Document model functions include:

Communication
The primary use of a document model is as a tool to allow everyone working with a document set to agree on what the markup will be, independent of or before, the documents are created. It enables the development of tools for use with the documents before the documents are created or complete, and that will work with many documents created by many people.
Software control
Some XML-based software, especially content creation tools, are driven by document models. They use the model to guide the author in creating complete and valid documents. When a document model is appropriate to an authoring task it makes the job of the content creator much easier. (Conversely, an inappropriate document model for authoring can make this task much harder).
Validation
the model is a verifiable contract between content creators and those who will be using, processing, or manipulating the content.

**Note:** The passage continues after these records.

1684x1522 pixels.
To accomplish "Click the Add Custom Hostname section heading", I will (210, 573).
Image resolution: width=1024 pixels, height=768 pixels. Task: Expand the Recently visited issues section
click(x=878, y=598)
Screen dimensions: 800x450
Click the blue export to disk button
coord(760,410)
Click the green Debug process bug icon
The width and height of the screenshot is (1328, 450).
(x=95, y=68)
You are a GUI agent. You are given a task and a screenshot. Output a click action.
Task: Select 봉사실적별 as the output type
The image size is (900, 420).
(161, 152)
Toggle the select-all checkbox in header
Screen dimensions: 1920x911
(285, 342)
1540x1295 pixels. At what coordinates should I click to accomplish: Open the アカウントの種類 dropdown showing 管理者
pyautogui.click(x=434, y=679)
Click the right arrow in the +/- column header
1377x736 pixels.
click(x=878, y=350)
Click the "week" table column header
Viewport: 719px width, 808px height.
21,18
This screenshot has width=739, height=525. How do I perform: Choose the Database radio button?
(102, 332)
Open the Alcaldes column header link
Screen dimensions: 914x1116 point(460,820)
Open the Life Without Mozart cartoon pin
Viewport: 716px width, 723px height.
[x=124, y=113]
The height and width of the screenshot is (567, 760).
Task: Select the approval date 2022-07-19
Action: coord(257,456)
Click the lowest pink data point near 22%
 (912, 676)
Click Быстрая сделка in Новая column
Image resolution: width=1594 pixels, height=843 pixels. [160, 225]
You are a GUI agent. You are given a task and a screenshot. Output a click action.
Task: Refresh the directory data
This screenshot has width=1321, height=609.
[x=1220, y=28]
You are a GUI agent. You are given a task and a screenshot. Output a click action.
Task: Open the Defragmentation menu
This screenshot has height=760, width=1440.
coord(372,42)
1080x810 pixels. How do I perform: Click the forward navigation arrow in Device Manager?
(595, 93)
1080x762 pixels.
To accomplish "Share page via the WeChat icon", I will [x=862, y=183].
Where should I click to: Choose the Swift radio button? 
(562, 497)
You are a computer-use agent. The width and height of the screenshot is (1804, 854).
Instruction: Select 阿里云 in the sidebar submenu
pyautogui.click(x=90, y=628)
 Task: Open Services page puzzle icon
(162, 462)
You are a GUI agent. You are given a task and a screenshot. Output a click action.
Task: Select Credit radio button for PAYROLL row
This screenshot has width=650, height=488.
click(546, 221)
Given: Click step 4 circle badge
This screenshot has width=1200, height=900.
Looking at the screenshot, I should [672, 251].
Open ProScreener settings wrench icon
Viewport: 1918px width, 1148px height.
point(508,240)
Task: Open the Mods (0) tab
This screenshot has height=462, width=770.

It allows content creators to be sure that they have produced documents that others should be able to use, and allows receivers of XML documents to know if the documents are complete and what was expected.

2. Don’t get Distracted by Choice of Constraint Language

The XML 1.0 and 1.1 specifications describe one constraint language; the DTD (Document Type Definition). Since then several other document constraint languages have been developed and standardized to various extents by various organizations. If you are at the beginning stages of an XML project, I suggest that you completely ignore this fact (and all of the advice you will no doubt receive from well-meaning people who know very little about your requirements) on what form of constraint language you should use. Well meaning people will tell you that you shouldn’t even consider using DTDs because they aren’t in XML syntax. Other well meaning people will tell you that you must use DTDs because that is the only constraint language in the XML specification and the only one with 20 year’s of experience behind it. Well meaning people will tell you that you shouldn’t use W3C’s XML Schema (XSD) because the tools don’t interpret XSD schemas in the same way. Well meaning people will tell you that you must use XSD because it has strong data typing and namespace support, as well as being in XML syntax. Well meaning people will tell you that you must avoid RELAX NG because it isn’t a W3C specification. Well meaning people will tell you that RELAX NG is the only sensible choice because it supports strong data typing and namespaces, has an XML syntax and a compact syntax, and is an ISO standard.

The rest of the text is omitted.